Using an integrated digital platform to collect CELLUPROM© has supported timeous data collection. Many patients are embracing digital PROM collection as part of their usual clinical care, however, for many this is the first time they have completed a PROM; highlighting a need for wider emphasis on PROM-led care across the health system. CELLUPROM© has supported PROM-led care within the NCIP. Targeting the complications associated with lymphoedema [30] whilst addressing the lingering experiences of fear and anxiety after ‘recovery’ from the acute phases of an infection. This is important as fear and stress can profoundly impact on QoL and health: exacerbating the symptoms of the disease, increasing inflammation and impairing the immune system [31,32,33,34]. The reduced impact of fear, as captured using CELLUPROM©, might be explained by patients receiving targeted risk reduction information and information about the potential causes of their cellulitis. The NCIP provides patients with the tools to consider the context of their environment to negotiate their risk of recurrence by promoting psychological well-being and self-efficacy, whilst reducing their fear of recurrence by adopting (or adapting) health behaviours [35,36,37]. However, PROM data in isolation is not a panacea, but is shown in this paper to illuminate priorities of work at the patient level and more broadly for the NCIP. For example, along with the advent of the newly developed psychology programme within LWCN and updates to clinical documentation (prioritising PROM discussions and documentation), it is likely that these benefits will continue to grow.

This paper has outlined a model of cellulitis risk-reduction care using the CELLUPROM© that is feasible, sustainable and responsive to change.

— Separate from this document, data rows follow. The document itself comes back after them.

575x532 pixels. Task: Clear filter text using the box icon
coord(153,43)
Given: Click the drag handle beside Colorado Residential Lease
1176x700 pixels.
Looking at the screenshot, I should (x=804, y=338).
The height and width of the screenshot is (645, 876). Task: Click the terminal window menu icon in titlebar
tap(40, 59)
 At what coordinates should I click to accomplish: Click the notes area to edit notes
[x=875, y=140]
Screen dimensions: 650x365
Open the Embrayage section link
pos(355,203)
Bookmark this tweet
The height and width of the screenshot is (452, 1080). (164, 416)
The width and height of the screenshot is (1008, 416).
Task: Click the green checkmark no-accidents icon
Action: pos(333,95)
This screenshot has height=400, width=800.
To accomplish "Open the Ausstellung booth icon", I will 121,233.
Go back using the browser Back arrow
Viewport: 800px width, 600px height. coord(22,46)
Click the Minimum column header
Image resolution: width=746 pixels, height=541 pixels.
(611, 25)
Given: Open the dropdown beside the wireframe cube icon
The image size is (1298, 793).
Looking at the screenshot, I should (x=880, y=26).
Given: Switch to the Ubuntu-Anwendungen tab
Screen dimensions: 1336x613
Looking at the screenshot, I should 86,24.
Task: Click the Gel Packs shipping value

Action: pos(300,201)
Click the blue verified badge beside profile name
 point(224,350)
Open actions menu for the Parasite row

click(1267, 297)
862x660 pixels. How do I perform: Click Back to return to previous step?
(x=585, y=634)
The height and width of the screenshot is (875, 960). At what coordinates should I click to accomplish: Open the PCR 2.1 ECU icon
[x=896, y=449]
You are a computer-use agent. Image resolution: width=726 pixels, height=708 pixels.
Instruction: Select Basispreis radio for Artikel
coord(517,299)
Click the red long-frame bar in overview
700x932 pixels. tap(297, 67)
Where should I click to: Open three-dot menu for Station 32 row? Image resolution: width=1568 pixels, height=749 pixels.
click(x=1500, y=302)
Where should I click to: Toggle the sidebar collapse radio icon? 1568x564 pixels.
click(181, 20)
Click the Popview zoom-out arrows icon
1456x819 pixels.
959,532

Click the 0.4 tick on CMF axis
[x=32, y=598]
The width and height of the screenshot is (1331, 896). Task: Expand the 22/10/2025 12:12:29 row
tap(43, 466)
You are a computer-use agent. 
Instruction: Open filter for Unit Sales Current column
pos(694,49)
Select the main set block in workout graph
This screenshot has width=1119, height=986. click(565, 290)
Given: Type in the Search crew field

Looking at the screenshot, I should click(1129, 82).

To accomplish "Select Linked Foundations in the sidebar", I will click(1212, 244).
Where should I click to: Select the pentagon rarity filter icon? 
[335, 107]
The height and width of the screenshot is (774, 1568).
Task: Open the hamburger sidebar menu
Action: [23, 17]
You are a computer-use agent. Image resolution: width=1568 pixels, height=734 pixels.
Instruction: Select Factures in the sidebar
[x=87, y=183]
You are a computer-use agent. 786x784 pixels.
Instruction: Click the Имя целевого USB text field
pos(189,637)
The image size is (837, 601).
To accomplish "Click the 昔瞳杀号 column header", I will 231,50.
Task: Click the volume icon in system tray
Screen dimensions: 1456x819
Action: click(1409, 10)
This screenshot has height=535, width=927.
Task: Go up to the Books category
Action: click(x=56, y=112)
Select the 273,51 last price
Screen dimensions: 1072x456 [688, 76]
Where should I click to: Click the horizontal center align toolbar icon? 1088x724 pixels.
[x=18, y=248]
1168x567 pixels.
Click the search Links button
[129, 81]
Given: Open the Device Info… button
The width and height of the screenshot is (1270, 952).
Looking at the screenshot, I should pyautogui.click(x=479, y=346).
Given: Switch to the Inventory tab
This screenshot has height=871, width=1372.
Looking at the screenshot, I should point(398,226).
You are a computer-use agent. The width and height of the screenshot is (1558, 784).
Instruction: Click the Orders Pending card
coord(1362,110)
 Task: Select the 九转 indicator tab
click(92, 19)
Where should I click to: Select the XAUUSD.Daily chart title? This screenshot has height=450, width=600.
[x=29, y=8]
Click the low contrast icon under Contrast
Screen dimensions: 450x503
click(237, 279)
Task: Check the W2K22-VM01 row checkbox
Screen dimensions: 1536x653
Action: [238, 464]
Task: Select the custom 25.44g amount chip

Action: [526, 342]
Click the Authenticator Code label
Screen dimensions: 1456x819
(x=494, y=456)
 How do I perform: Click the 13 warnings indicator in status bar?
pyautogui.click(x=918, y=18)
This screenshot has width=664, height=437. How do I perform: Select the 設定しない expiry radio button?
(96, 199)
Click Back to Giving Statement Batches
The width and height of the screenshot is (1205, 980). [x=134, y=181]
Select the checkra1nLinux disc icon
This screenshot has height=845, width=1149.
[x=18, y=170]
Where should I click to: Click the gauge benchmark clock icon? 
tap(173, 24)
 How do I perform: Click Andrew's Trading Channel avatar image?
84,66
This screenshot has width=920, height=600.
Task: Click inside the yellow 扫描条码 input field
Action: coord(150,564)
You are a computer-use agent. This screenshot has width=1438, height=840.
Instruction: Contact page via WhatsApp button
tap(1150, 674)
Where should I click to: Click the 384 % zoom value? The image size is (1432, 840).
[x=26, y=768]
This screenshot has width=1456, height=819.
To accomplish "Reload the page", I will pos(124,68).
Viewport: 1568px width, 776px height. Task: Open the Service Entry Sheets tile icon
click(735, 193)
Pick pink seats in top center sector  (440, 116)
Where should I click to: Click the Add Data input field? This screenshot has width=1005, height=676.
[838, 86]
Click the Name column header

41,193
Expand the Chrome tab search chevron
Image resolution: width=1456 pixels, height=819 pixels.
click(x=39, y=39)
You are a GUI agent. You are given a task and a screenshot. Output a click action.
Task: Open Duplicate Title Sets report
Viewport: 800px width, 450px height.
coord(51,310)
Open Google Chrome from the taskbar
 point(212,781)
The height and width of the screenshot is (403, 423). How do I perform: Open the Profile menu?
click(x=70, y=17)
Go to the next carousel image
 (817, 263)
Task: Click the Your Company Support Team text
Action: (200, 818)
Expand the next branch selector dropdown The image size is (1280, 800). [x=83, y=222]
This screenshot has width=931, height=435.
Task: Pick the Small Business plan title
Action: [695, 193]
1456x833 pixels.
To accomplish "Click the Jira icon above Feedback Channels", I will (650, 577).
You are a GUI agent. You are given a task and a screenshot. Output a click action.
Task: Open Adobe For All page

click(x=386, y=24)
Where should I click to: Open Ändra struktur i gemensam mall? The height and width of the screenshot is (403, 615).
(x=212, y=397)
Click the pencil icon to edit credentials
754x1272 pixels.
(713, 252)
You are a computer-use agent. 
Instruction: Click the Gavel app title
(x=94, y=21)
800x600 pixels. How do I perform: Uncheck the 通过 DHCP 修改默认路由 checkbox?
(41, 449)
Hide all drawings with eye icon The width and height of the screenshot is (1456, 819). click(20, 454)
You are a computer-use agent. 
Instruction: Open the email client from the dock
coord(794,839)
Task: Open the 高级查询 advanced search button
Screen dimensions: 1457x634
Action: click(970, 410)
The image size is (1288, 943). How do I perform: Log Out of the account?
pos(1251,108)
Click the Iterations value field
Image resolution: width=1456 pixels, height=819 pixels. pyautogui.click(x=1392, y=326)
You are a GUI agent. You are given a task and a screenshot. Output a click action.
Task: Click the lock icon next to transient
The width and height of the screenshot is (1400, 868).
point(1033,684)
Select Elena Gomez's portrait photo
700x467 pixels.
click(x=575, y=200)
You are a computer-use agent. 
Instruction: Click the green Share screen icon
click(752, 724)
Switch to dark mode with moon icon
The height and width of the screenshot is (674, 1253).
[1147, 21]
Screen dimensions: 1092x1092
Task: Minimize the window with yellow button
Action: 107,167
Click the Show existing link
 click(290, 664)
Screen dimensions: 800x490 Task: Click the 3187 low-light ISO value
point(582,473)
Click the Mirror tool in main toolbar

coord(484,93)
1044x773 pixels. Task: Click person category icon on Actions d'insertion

The findings presented provide an impetus for services to consider the longer-term impact of conditions that are at risk of exacerbation, relapse or recurrences. Moving cellulitis care into the realms of risk reduction and patient reported outcomes is enabling the NCIP to target value-based healthcare and afford benefits to patient, services and providers alike: addressing an unmet healthcare need. The validation of CELLUPROM© is already underway, but this is recognised as a current limitation for this paper. Nonetheless, this paper provides a tantalising taster of the remit, capacity and impact of the NCIP, with further publications of the NCIP underway.

Strengths and limitations

This paper makes prudent and valuable use of a cohort of experts including volunteer patient representatives and therapists across Wales to further our understanding of the patient-focused impact of cellulitis. Owing to the scarcity of published data, caution should be adopted when interpreting the findings of studies cited. However, it is unlikely that the experiences of the experts vastly differ elsewhere in the UK or globally, though this is an important consideration. The psychometric properties of the CELLUPROM© is unknown. It is vital that the data collected using CELLUPROM© are valid and reliable. Using the COSMIN guidelines [17] a series of iterative studies will be undertaken to examine the psychometric properties of CELLUPROM© for adults with a history of cellulitis. This will be published in due course, along with the evaluation of the NCIP. This paper has not directly reported on the EQ5D-5L data, nor has it reported on the identified risk factors and potentially wider determinants of health, which will be examined in future publications.

Conclusion

The CELLUPROM© data highlight that patients are living in the shadow of cellulitis after treatment, with a fear of recurrence being a chief concern. Using the CELLUPROM© as part of usual care, the NCIP are able to offer an evidence-based and tailored package of care that focuses on key interventions, based on what matters most to the patient. This paper sheds light on the innovative NCIP and garners the opportunity to provide a programme of care that improves outcomes for patients with cellulitis beyond the acute infection, whilst reducing the risk of cellulitis recurrence.